**Problem to solve:**
Using the word "Escolher" as the filter, copy each matching line from the records.

**Working data:**
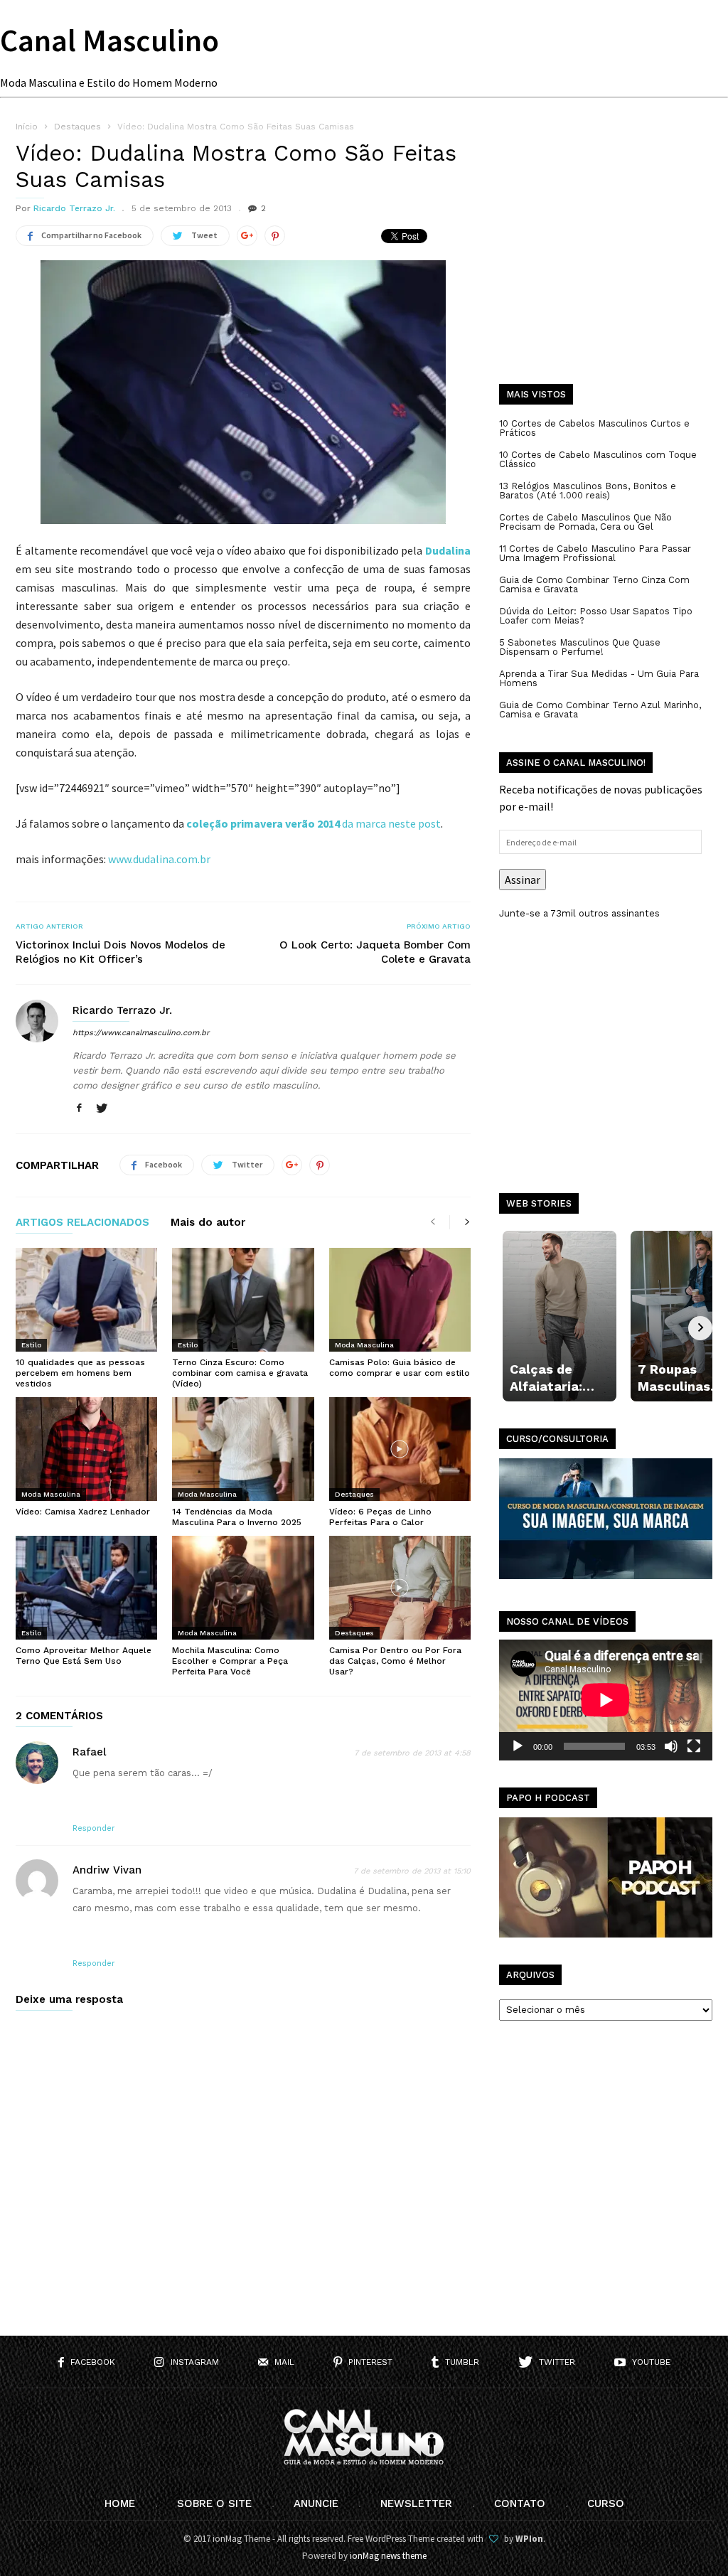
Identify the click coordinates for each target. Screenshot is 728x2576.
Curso (605, 2503)
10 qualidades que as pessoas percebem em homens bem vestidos (80, 1373)
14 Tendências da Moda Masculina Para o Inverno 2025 (236, 1517)
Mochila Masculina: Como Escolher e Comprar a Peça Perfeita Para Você (230, 1661)
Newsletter (416, 2503)
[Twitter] (102, 1108)
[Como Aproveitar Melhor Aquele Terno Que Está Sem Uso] (86, 1588)
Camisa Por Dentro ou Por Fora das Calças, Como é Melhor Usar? (395, 1661)
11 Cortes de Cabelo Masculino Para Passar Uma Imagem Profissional (595, 553)
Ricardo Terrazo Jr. (74, 208)
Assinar (522, 879)
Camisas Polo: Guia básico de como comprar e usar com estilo (399, 1367)
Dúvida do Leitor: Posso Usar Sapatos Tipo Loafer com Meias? (595, 616)
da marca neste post (313, 823)
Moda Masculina (364, 1345)
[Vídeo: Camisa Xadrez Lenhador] (86, 1449)
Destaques (354, 1494)
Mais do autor (208, 1223)
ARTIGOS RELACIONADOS (82, 1223)
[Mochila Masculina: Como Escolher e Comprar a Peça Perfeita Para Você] (243, 1588)
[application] (605, 1700)
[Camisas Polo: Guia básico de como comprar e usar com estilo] (400, 1300)
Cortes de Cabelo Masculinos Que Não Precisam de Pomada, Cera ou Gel (585, 522)
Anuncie (316, 2503)
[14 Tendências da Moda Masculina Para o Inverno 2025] (243, 1449)
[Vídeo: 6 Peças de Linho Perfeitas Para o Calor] (400, 1449)
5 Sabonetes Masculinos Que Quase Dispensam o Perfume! (579, 647)
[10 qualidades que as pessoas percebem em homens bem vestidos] (86, 1300)
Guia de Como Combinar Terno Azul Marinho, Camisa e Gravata (600, 710)
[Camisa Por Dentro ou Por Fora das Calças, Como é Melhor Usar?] (400, 1588)
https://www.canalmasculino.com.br (141, 1032)
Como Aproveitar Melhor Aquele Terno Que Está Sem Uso (83, 1655)
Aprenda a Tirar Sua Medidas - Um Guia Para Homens (599, 678)
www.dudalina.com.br (159, 859)
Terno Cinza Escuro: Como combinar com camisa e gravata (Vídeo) (240, 1373)
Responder (94, 1828)
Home (120, 2503)
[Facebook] (79, 1108)
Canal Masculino (109, 40)
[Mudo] (671, 1746)
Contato (519, 2503)
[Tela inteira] (694, 1746)
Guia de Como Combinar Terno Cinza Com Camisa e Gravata (594, 584)
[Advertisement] (605, 263)
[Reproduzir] (517, 1746)
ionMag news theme (388, 2556)
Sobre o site (214, 2503)
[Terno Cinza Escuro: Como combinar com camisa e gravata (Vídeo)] (243, 1300)
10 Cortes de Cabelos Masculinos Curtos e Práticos (594, 428)
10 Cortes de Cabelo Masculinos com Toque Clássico (598, 459)
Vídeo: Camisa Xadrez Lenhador (83, 1512)
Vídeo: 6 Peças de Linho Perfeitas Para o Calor (380, 1517)
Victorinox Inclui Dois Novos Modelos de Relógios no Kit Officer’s (120, 952)
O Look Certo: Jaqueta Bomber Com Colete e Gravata (375, 952)
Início (27, 127)
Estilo (31, 1345)
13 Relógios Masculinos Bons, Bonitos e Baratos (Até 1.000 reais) (587, 491)
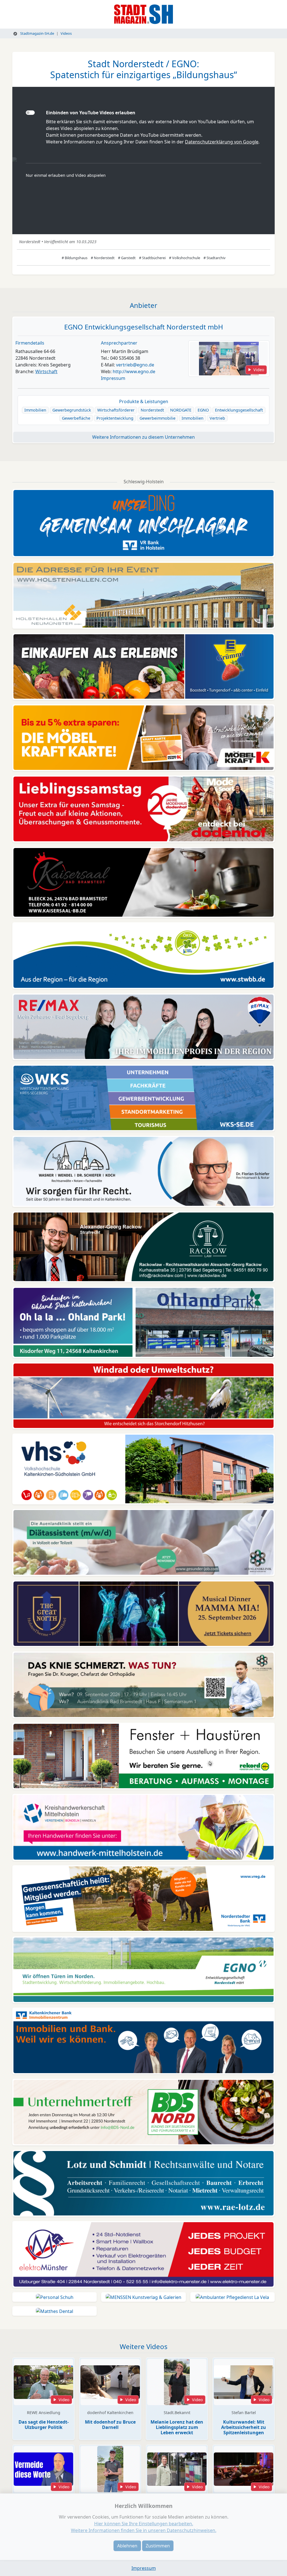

**Answer to this problem:**
Mochila Masculina: Como Escolher e Comprar a Peça Perfeita Para Você (230, 1661)
[Mochila Masculina: Como Escolher e Comprar a Peça Perfeita Para Você] (243, 1588)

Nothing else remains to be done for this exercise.